Но историографический хеппи-энд получился не слишком убедительным. Ведь сам автор, создав стройную систему и применив ее в замечательной книге о Джордано Бруно24, повел себя затем несколько странно. Всесторонне оснащенный, этот одаренный исследователь, историк милостью Божией, казалось, должен был горы свернуть. Да и биография его сложилась счастливее, чем у большинства современников. Советская власть добралась до него лишь четверть века спустя, ему удалось устроиться профессором всеобщей истории в университете Витаутаса Великого, сложностей с работой в архивах и библиотеках у него не было. Вот только как «практикующий историк» он кончился. Его философские и богословские труды, его «Поэма о смерти», его диалоги и уже лагерные записи глубоки и талантливы, но историку там поживиться нечем25.

Что же произошло: биографический перелом или органическая эволюция талантливого и ироничного историка в самобытного деятеля русского религиозно-философского Возрождения?

Проницательный М.А. Бойцов отмечает значение экспериментальных стилизаций Карсавина – «Saligia» и «Noctes petropolitanae»26  – и вспоминает о страстном его увлечении театром. «Не оттуда ли и идея вживания в прошлое как главного средства его познания?»27 Но, как истинный сын своего Серебряного века, Карсавин не мог видеть в игре лишь игру, а в театре лишь театр. Ведь «оргиастические барабаны», которые, по мысли Стефана Георге (учителя28 Эрнста Канторовича), должны были преобразовать мир, вполне созвучны пророчеству Вячеслава Иванова – «страна покроется фимелами и орхестрами». Культурный контекст эпохи подсказывал, что игры Льва Платоновича свидетельствовали о его куда больших амбициях, чем чисто академические штудии.
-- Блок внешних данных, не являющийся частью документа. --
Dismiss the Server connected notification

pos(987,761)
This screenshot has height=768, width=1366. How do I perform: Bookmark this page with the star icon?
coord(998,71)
Хороший историк в России всегда, увы, больше, чем историк.

Но вернемся к «Введению в историю». Критикуя там теорию прогресса (что ныне также весьма популярно), он пишет, что сей идеал, т.е. полнота жизни человечества во всех ее проявлениях и счастье, несостоятелен: «Для того чтобы стать нравственно приемлемым, идеал должен сделаться достоянием всех людей, как еще не рожденных, так и нас и умерших. С другой стороны, из него нельзя устранить ни одного из достижений прошлого, которые в силу их неповторимой и конкретной индивидуальности не могут быть так же воспроизведены грядущими поколениями и должны быть реальностью, а не образами воспоминания. Все это достижимо лишь во всевременном и всепространственном реальном синтезе исторического развития»29.